Political nonprofit organization

World Affairs Institute (WAI) was a nonprofit organization established in 2010 and located in Washington, DC. The organization's stated mission is to "promote democratic governance as well as public education, awareness, and dialogue on international affairs and security issues through publications and non-partisan public education activity." The president of World Affairs Institute was James S. Denton. WAI's formative board includes James S. Denton, P.J. O'Rourke, and Alan Dye.

== World Affairs ==
WAI publishes World Affairs, a bimonthly print magazine established in 1837. The journal covers foreign policy and security issues. Its website provides essays from the print journal, as well as blogs and online features in addition to international news, opinion, and research that is aggregated from media, think tanks, and governments around the world.

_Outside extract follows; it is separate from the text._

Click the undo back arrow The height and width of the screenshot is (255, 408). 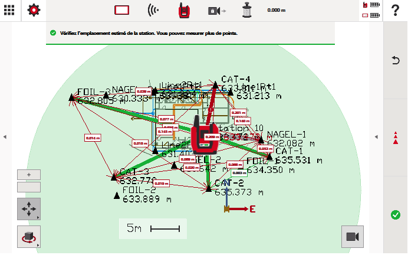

== Transatlantic Renewal Initiative ==
The Transatlantic Renewal Initiative (TRI) is a project of the World Affairs Institute (WAI), established in February 2014 with the stated purpose of supporting stronger ties between the United States and its allies in Europe and the promotion of “an international order based on rule of law, political and economic freedom, human rights, and the expansion of prosperity.” The project states that its goal is “to re-center the importance of the [transatlantic] partnership and to reinvigorate ties between American policy and opinion leaders and their counterparts in Europe that have been frayed in the post-9/11 era while America and Europe were distracted by wars in Afghanistan and Iraq, the struggle against global terrorism, nuclear proliferation, economic upheaval and stagnation, China’s rise, and chaos in the Arab world. At its launch the TRI stated that it planned to use seminars, fact-finding delegations, fellowships and scholarships, and other means to meet its goal of promoting “close and informed ties between the US and the EU/CEE,” including participants from Russia, and Ukraine. The project is jointly funded by US and European private and government sources and lists Lorne Craner, James S. Denton, and Jeffrey Gedmin as its co-directors.

== MENA Democracy Fellows Program ==
In July 2011, WAI launched the MENA Democracy Fellows Program. The program was designed to support the democratic transition in Egypt and Tunisia as well as to promote better understanding, communications, and cooperation between the countries and the United States. The program awarded fellowships to emerging leaders from the region who actively promoted democratic governance or independent media in their countries. During the two-month fellowship program in the United States the participants worked in the US Congress, think tanks, or media outlets. Formal advisers to the program included Members of Congress, experts, and journalists from the US and abroad, including Congressman David Dreier (R- CA; Chairman of the House Rules Committee) and Congressman John Larson (D- CT; Chairman of the House Democratic Caucus), Deborah Harding (former VP of the Soros Foundation), and journalists/experts, Alaa Al Aswany, Khaled Dawoud, Michele Dunne, former Ambassador Eric Edelman, Roya Hakakian, Tom Gjelten (NPR), Joshua Muravchik, Jim Sciutto, Nabil Shawkat, and Ambassador Michael Žantovský.